• **Aim of the exercise**: Each line of the material below must be transcribed exactly.

• **Provided data**:
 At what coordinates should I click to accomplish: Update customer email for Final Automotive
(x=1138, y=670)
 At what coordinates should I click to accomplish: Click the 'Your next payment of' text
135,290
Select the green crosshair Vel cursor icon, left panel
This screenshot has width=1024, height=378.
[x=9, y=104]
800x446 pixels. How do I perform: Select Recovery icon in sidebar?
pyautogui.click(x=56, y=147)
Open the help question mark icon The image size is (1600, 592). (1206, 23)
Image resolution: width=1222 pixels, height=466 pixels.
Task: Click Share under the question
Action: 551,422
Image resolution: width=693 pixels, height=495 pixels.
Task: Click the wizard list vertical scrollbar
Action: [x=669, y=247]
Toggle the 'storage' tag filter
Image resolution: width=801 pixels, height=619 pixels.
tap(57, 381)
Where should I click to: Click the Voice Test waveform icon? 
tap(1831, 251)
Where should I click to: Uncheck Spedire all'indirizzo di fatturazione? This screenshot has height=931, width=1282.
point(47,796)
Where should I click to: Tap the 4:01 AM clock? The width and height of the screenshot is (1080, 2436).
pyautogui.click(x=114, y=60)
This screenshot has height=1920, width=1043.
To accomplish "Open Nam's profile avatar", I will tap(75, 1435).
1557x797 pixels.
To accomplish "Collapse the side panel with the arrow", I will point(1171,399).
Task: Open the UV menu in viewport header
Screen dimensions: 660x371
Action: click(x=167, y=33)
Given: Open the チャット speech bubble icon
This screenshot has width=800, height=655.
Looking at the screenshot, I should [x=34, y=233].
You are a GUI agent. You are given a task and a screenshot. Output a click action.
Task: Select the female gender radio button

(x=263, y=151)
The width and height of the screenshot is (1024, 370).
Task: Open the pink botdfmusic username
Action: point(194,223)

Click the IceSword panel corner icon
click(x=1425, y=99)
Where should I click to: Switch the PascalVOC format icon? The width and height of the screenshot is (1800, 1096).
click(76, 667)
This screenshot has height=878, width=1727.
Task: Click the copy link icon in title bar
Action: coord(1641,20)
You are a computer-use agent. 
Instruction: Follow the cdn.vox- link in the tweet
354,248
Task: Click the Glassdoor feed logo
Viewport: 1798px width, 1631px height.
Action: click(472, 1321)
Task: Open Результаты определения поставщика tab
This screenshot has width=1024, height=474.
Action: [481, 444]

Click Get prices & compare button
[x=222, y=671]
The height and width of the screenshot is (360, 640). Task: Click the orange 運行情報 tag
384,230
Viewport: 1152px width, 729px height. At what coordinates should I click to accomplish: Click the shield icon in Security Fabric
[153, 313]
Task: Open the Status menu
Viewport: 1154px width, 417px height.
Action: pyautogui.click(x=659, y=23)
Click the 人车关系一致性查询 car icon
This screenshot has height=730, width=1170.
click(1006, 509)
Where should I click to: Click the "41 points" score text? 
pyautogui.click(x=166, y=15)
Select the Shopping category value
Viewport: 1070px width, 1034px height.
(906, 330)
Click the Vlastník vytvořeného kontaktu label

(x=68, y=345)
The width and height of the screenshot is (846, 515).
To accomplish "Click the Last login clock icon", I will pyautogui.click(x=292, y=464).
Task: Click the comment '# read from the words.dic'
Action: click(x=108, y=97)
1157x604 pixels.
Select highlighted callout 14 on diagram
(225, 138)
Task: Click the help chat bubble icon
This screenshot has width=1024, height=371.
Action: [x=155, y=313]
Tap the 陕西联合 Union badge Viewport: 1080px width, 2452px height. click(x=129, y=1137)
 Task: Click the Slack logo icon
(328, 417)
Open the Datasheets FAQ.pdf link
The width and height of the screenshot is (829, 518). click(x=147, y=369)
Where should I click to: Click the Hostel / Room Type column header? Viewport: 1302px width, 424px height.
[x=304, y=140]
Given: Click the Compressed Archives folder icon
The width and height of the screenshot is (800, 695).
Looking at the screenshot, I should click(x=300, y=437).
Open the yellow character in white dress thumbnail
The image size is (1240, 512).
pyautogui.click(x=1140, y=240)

• **Reply to the task**:
 At what coordinates should I click to accomplish: Update customer email for Final Automotive
(x=1138, y=670)
 At what coordinates should I click to accomplish: Click the 'Your next payment of' text
135,290
Select the green crosshair Vel cursor icon, left panel
This screenshot has width=1024, height=378.
[x=9, y=104]
800x446 pixels. How do I perform: Select Recovery icon in sidebar?
pyautogui.click(x=56, y=147)
Open the help question mark icon The image size is (1600, 592). (1206, 23)
Image resolution: width=1222 pixels, height=466 pixels.
Task: Click Share under the question
Action: 551,422
Image resolution: width=693 pixels, height=495 pixels.
Task: Click the wizard list vertical scrollbar
Action: [x=669, y=247]
Toggle the 'storage' tag filter
Image resolution: width=801 pixels, height=619 pixels.
tap(57, 381)
Where should I click to: Click the Voice Test waveform icon? 
tap(1831, 251)
Where should I click to: Uncheck Spedire all'indirizzo di fatturazione? This screenshot has height=931, width=1282.
point(47,796)
Where should I click to: Tap the 4:01 AM clock? The width and height of the screenshot is (1080, 2436).
pyautogui.click(x=114, y=60)
This screenshot has height=1920, width=1043.
To accomplish "Open Nam's profile avatar", I will tap(75, 1435).
1557x797 pixels.
To accomplish "Collapse the side panel with the arrow", I will point(1171,399).
Task: Open the UV menu in viewport header
Screen dimensions: 660x371
Action: click(x=167, y=33)
Given: Open the チャット speech bubble icon
This screenshot has width=800, height=655.
Looking at the screenshot, I should [x=34, y=233].
You are a GUI agent. You are given a task and a screenshot. Output a click action.
Task: Select the female gender radio button

(x=263, y=151)
The width and height of the screenshot is (1024, 370).
Task: Open the pink botdfmusic username
Action: point(194,223)

Click the IceSword panel corner icon
click(x=1425, y=99)
Where should I click to: Switch the PascalVOC format icon? The width and height of the screenshot is (1800, 1096).
click(76, 667)
This screenshot has height=878, width=1727.
Task: Click the copy link icon in title bar
Action: coord(1641,20)
You are a computer-use agent. 
Instruction: Follow the cdn.vox- link in the tweet
354,248
Task: Click the Glassdoor feed logo
Viewport: 1798px width, 1631px height.
Action: click(472, 1321)
Task: Open Результаты определения поставщика tab
This screenshot has width=1024, height=474.
Action: [481, 444]

Click Get prices & compare button
[x=222, y=671]
The height and width of the screenshot is (360, 640). Task: Click the orange 運行情報 tag
384,230
Viewport: 1152px width, 729px height. At what coordinates should I click to accomplish: Click the shield icon in Security Fabric
[153, 313]
Task: Open the Status menu
Viewport: 1154px width, 417px height.
Action: pyautogui.click(x=659, y=23)
Click the 人车关系一致性查询 car icon
This screenshot has height=730, width=1170.
click(1006, 509)
Where should I click to: Click the "41 points" score text? 
pyautogui.click(x=166, y=15)
Select the Shopping category value
Viewport: 1070px width, 1034px height.
(906, 330)
Click the Vlastník vytvořeného kontaktu label

(x=68, y=345)
The width and height of the screenshot is (846, 515).
To accomplish "Click the Last login clock icon", I will pyautogui.click(x=292, y=464).
Task: Click the comment '# read from the words.dic'
Action: click(x=108, y=97)
1157x604 pixels.
Select highlighted callout 14 on diagram
(225, 138)
Task: Click the help chat bubble icon
This screenshot has width=1024, height=371.
Action: [x=155, y=313]
Tap the 陕西联合 Union badge Viewport: 1080px width, 2452px height. click(x=129, y=1137)
 Task: Click the Slack logo icon
(328, 417)
Open the Datasheets FAQ.pdf link
The width and height of the screenshot is (829, 518). click(x=147, y=369)
Where should I click to: Click the Hostel / Room Type column header? Viewport: 1302px width, 424px height.
[x=304, y=140]
Given: Click the Compressed Archives folder icon
The width and height of the screenshot is (800, 695).
Looking at the screenshot, I should click(x=300, y=437).
Open the yellow character in white dress thumbnail
The image size is (1240, 512).
pyautogui.click(x=1140, y=240)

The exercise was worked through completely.